## start Data lines
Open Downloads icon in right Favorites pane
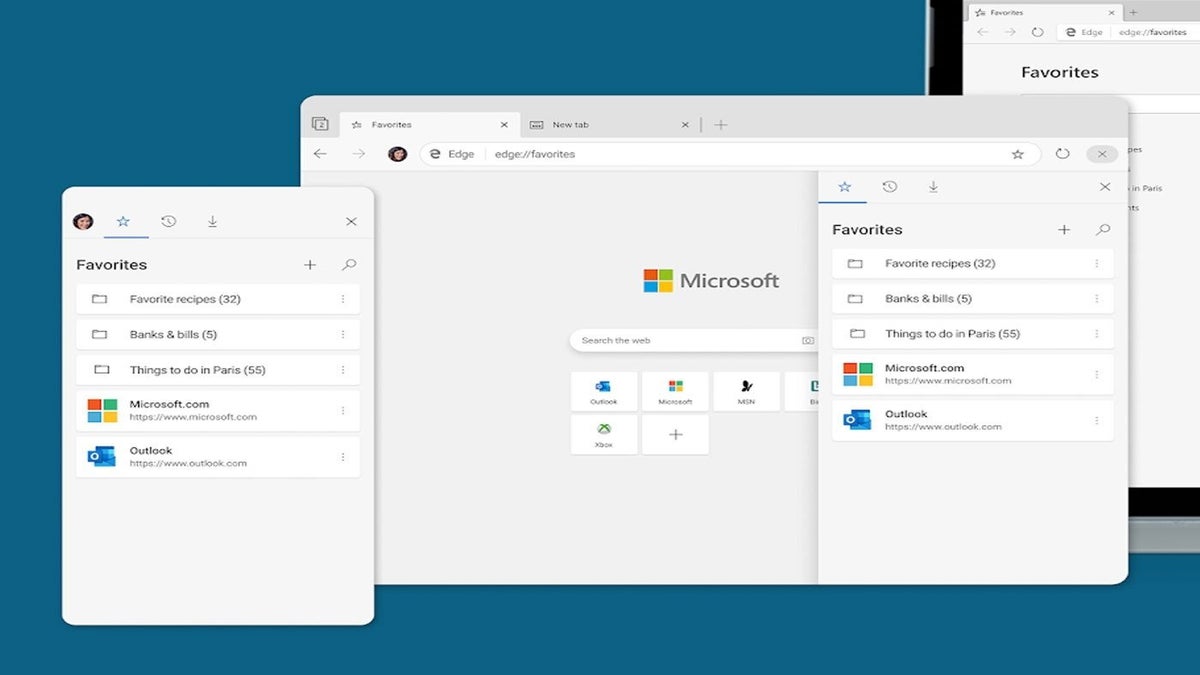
## end Data lines
## start Data lines
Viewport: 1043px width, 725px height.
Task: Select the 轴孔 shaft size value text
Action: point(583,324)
## end Data lines
## start Data lines
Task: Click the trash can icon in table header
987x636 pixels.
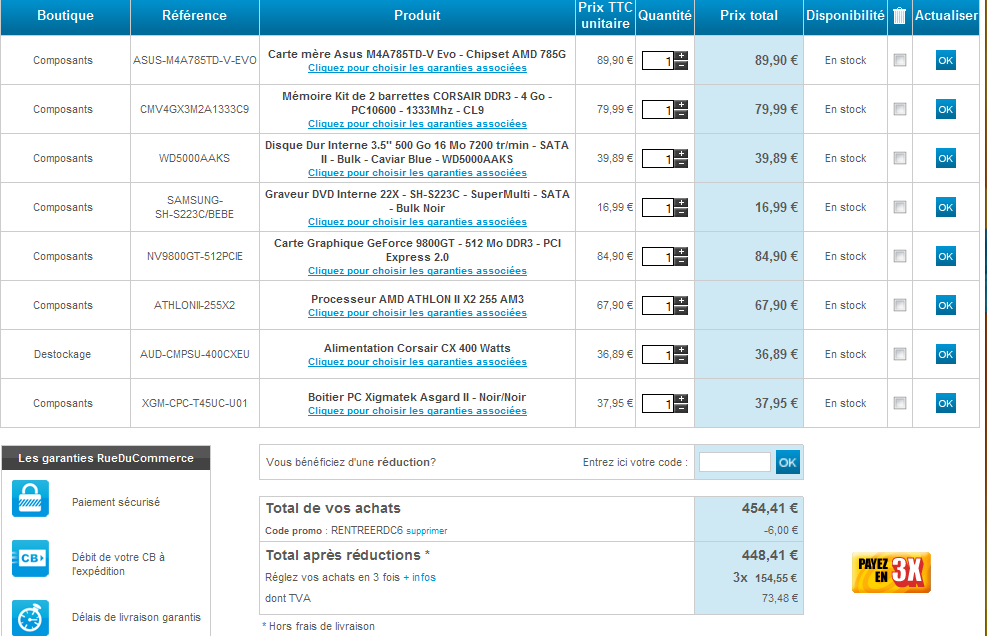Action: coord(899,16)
## end Data lines
__Task goal__
Copy out, unchanged, the lines in the entries from the one containing "Viewport: 1043px width, 725px height." to the one containing "Action: point(583,324)", with both of those lines included.

__Answer to the exercise__
Viewport: 1043px width, 725px height.
Task: Select the 轴孔 shaft size value text
Action: point(583,324)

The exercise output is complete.